[Start of section]

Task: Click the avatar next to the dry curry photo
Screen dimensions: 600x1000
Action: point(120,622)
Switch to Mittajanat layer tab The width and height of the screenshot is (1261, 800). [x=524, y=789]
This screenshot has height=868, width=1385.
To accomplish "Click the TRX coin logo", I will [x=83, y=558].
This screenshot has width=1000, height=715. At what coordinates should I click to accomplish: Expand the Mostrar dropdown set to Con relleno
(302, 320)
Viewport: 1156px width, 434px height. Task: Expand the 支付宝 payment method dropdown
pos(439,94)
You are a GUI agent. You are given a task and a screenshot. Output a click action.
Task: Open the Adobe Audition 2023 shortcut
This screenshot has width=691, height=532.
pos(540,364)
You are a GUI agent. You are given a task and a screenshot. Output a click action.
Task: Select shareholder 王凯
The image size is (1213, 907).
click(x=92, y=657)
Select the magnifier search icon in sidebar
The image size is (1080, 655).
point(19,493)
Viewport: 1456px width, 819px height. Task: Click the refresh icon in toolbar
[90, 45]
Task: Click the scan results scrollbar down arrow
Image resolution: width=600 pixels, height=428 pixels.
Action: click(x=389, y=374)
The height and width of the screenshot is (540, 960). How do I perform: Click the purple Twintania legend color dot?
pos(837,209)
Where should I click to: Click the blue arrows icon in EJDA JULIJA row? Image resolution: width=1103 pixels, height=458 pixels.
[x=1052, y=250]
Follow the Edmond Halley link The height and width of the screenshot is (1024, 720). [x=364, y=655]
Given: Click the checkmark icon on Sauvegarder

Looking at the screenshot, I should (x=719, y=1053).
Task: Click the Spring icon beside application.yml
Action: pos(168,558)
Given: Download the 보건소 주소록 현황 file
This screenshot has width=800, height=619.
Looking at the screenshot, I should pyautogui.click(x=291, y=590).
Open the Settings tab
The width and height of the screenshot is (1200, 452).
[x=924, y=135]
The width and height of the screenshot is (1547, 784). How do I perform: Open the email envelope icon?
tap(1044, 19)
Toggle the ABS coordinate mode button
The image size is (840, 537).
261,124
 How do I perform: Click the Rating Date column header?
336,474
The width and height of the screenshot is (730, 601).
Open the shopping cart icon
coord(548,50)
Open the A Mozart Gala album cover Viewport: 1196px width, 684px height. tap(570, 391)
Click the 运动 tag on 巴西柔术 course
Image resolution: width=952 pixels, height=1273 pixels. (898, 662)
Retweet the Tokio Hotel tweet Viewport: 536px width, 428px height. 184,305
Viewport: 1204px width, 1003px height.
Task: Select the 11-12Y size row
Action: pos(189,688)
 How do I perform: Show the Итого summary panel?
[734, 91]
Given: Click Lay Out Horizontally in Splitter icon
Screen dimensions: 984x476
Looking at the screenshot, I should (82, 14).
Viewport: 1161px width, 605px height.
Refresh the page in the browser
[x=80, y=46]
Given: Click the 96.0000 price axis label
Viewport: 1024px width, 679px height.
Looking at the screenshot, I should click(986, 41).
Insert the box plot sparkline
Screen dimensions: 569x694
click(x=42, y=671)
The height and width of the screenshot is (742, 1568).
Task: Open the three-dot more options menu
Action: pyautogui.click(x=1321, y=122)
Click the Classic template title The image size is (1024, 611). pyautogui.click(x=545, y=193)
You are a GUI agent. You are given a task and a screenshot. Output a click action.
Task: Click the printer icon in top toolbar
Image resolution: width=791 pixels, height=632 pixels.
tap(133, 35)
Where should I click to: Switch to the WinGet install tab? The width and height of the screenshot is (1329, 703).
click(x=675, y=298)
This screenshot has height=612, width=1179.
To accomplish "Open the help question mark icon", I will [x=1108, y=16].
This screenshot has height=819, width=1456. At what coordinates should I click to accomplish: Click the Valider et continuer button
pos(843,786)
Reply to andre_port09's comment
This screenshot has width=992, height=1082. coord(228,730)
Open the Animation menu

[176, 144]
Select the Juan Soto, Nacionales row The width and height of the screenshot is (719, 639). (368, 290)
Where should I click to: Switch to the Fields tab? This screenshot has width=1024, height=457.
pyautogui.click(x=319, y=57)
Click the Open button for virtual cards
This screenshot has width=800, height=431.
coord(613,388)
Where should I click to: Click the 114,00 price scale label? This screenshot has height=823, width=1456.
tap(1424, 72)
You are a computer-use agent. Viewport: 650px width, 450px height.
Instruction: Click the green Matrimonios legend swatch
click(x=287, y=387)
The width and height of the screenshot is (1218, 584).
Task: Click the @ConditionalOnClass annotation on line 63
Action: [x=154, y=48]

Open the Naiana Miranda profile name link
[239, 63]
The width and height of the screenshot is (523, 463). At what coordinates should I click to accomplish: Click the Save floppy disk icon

[End of section]

**ACTION ITEM**
Everything starting at the line containing "Click the 运动 tag on 巴西柔术 course" and ending at the line containing "Given: Click the 96.0000 price axis label" in the records above should be repeated exactly, and only that.

**SOLUTION FOR THIS TASK**
Click the 运动 tag on 巴西柔术 course
Image resolution: width=952 pixels, height=1273 pixels. (898, 662)
Retweet the Tokio Hotel tweet Viewport: 536px width, 428px height. 184,305
Viewport: 1204px width, 1003px height.
Task: Select the 11-12Y size row
Action: pos(189,688)
 How do I perform: Show the Итого summary panel?
[734, 91]
Given: Click Lay Out Horizontally in Splitter icon
Screen dimensions: 984x476
Looking at the screenshot, I should (82, 14).
Viewport: 1161px width, 605px height.
Refresh the page in the browser
[x=80, y=46]
Given: Click the 96.0000 price axis label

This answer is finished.